Esta é a segunda matéria de uma série gerada por uma parceria, de um ano, com o Centro Behner Stiefel de Estudos Brasileiros da Universidade Estadual de San Diego na Califórnia, para produzir matérias sobre direitos humanos para o RioOnWatch. Esta entrevista foi realizada por Carla Souza, cria da Rocinha, pedagoga e professora de educação infantil, em contribuição especial para o RioOnWatch.
Há exatamente um ano, por volta das 7:30h do dia 18 de setembro de 2018, moradores do Chapéu Mangueira e Babilônia, na Zona Sul, marcharam em protesto espontâneo, com o guarda-chuva que Rodrigo Alexandre da Silva Serrano, de 26 anos, carregava e que foi confundido com um fuzil por policiais militares. Segundo moradores, na noite do dia anterior, quando Rodrigo estava parado—no ponto de ônibus no Chapéu Mangueira—esperando a sua mulher com um canguru, para colocar o filho menor, e um guarda-chuva apoiado num táxi, policiais subiram atirando ao confundirem o guarda-chuva com uma arma e alvejaram Rodrigo causando a sua morte.
Um ano se passou e o RioOnWatch ouviu Valéria Assis da Silva, mãe de Rodrigo, que nos concedeu esta tocante entrevista que documenta a história de Rodrigo e a dor de quem fica, e ainda tem que lutar por justiça, e ser mais uma dentre as inúmeras mães de vítimas da violência de Estado, em favelas no Rio de Janeiro.
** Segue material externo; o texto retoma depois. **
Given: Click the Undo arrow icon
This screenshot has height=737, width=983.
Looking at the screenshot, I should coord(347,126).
Dona Valéria é uma mulher negra moradora da Zona Oeste, mãe de três, vó de sete, dois rapazes e uma menina que adotou aos 12 anos e que hoje tem 32. Como é comum na vida de mulheres negras deste país sua vida se dividia entre sustentar a casa e cuidar dos seus filhos de maneira digna. E assim foi! Rodrigo, um dos filhos de D. Valéria, rapaz cria do Cesarão, localizado em Santa Cruz, gostava de bola e desde cedo já estava às voltas com as “peladas” e jogos em pequenos clubes de futebol. Sua trajetória com o esporte é motivo de alegria até hoje para seus familiares. Outra característica de Rodrigo, que sua família se orgulha em dizer, é sobre seu sorriso e camaradagem. Rodrigo era um cara gente boa, “parça”. Muitas de suas fotos mostram seu sorriso largo, e como sua cunhada disse durante a entrevista, “parecia ter 300 dentes na boca”. Enquanto sua mãe nos mostrava, com o olhar saudoso, sua temporada como jogador, seu passaporte carimbado com uma viagem internacional e outras fotos com os filhos e esposa na praia ou em festas, D. Valéria se emocionou discretamente e pensou alto: “Que nêgo bonito!”
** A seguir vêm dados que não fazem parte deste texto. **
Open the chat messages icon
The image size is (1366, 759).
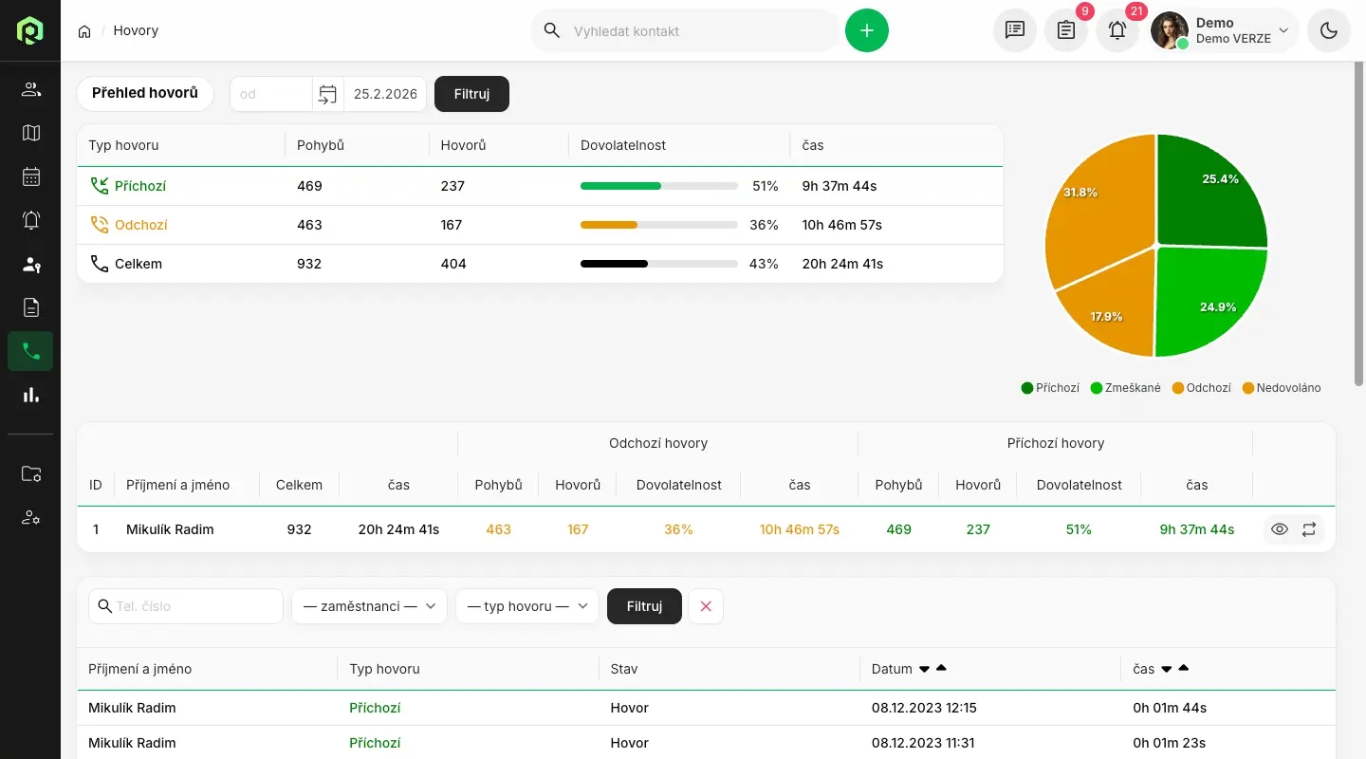(1014, 30)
Era o menino dela. Era o pai do Ravi e do Ryan. Esposo da Thayssa. Irmão do Leandro e da Maria. Mas para a polícia era um homem negro na favela à noite. Para a impressa, um rapaz que morreu por estar com um guarda-chuva na mão e este objeto—na visão do racismo estrutural—parecer um fuzil. Era o homem que teve sua carteira de trabalho toda manchada com seu sangue, cuja morte foi exibida em rede nacional como mais um suposto caso de uma troca de tiros que não houve, de um confronto inexistente, de uma guerra às drogas cheia de falácias.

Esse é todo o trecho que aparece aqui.